[INPUT FOR THIS TASK — start]

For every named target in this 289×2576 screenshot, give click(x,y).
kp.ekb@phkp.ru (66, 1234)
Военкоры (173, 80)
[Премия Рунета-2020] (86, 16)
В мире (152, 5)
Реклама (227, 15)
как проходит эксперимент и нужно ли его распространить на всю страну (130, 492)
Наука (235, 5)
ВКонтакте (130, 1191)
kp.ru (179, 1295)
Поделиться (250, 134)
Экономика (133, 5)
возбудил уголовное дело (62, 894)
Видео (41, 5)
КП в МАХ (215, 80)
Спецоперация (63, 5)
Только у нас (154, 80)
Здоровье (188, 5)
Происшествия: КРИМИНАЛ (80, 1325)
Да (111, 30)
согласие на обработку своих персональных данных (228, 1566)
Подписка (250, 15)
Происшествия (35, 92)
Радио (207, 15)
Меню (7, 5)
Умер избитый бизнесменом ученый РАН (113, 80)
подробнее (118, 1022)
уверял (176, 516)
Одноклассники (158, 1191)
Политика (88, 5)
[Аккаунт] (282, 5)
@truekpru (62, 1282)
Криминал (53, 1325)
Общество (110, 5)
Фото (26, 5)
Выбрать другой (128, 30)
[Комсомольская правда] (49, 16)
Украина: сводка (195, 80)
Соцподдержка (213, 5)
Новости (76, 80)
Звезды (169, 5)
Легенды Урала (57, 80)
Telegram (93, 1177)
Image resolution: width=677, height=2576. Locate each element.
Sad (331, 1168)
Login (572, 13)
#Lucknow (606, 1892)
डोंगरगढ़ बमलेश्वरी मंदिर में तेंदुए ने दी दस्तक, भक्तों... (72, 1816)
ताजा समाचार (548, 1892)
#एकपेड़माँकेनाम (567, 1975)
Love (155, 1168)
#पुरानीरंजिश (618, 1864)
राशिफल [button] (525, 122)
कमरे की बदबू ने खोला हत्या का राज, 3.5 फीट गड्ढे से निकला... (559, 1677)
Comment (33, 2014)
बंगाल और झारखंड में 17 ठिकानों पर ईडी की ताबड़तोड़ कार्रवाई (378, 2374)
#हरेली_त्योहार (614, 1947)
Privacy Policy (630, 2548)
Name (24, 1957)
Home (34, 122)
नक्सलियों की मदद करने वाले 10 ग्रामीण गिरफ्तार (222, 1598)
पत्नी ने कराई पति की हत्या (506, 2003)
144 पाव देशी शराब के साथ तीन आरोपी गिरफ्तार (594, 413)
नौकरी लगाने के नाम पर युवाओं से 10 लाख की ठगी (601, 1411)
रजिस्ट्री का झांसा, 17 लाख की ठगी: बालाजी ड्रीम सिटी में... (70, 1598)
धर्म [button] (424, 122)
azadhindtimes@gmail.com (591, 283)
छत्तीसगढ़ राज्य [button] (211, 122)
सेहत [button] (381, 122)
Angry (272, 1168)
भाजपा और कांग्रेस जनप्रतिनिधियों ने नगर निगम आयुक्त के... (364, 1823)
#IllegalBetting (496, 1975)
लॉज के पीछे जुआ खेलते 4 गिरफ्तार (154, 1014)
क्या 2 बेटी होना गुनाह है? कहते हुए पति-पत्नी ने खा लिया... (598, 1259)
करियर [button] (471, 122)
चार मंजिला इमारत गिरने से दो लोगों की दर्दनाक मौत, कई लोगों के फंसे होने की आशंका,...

[INPUT FOR THIS TASK — finish]

= TASK TO COMPLETE =
The answer consists only of the lines from the one containing "लॉज के पीछे जुआ खेलते 4 गिरफ्तार (154, 1014)" to the end of the records, each written out exactly.

= RESULT OF THIS EXERCISE =
लॉज के पीछे जुआ खेलते 4 गिरफ्तार (154, 1014)
क्या 2 बेटी होना गुनाह है? कहते हुए पति-पत्नी ने खा लिया... (598, 1259)
करियर [button] (471, 122)
चार मंजिला इमारत गिरने से दो लोगों की दर्दनाक मौत, कई लोगों के फंसे होने की आशंका,...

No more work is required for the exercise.